Re: Questions about Inline::C
- From: Mirco Wahab <peace.is.our.profession@xxxxxx>
- Date: Thu, 28 Sep 2006 10:57:40 +0200
Thus spoke January Weiner (on 2006-09-28 09:58):
I had to revert to C again. Since the thought of parsing all my files in C
was dreadful, I decided to use Inline::C to only do the job that was really
computationally intensive. Currently, my program seems to run quite well,
I am very happy with Inline::C, and a little coding in C made me bless
Larry again and again.
One question in advance: Why use Inline::C if
your C-Program is what counts. Why don't you
simply link the 'perl' to your program and
call it with the stuff you need. This is,
in large projects (imho) *much* simpler than
vice versa.
Use a _static_ PerlInterpreter*, so your
perl will keep state during whole program run.
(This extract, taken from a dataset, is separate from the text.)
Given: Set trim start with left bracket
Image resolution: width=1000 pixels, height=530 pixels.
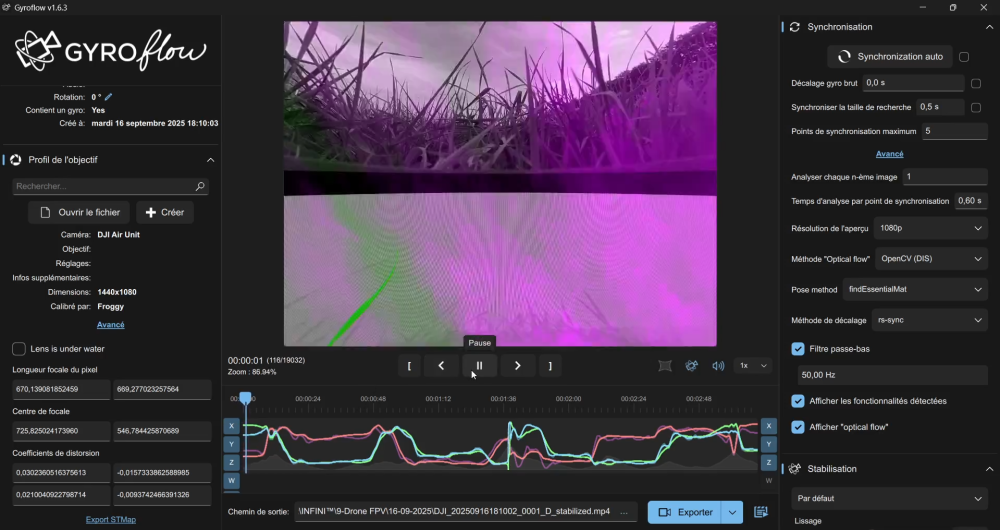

I much prefer to do the allocation myself,
as I know exactly how large my matrix is and as I want to allocate the
whole matrix ( say, double 2000 x 2000 ) in one go myself. The reason is
that I fear that using perl guts for my calculations (accessing the
matrix, calculating values in it etc.) will be not much slower than a
simple C implementation. Maybe I am wrong, I haven't tested it.
Perl will be much slower if used trivially so (I can tell
you this). Just use your matrix in C as usual and make
some Into-Perl-Calls if necessary, eg. by pack(...)-ing
your variables into Perl-scalars and unpacking
them again in the perl.
Regards
Mirco
.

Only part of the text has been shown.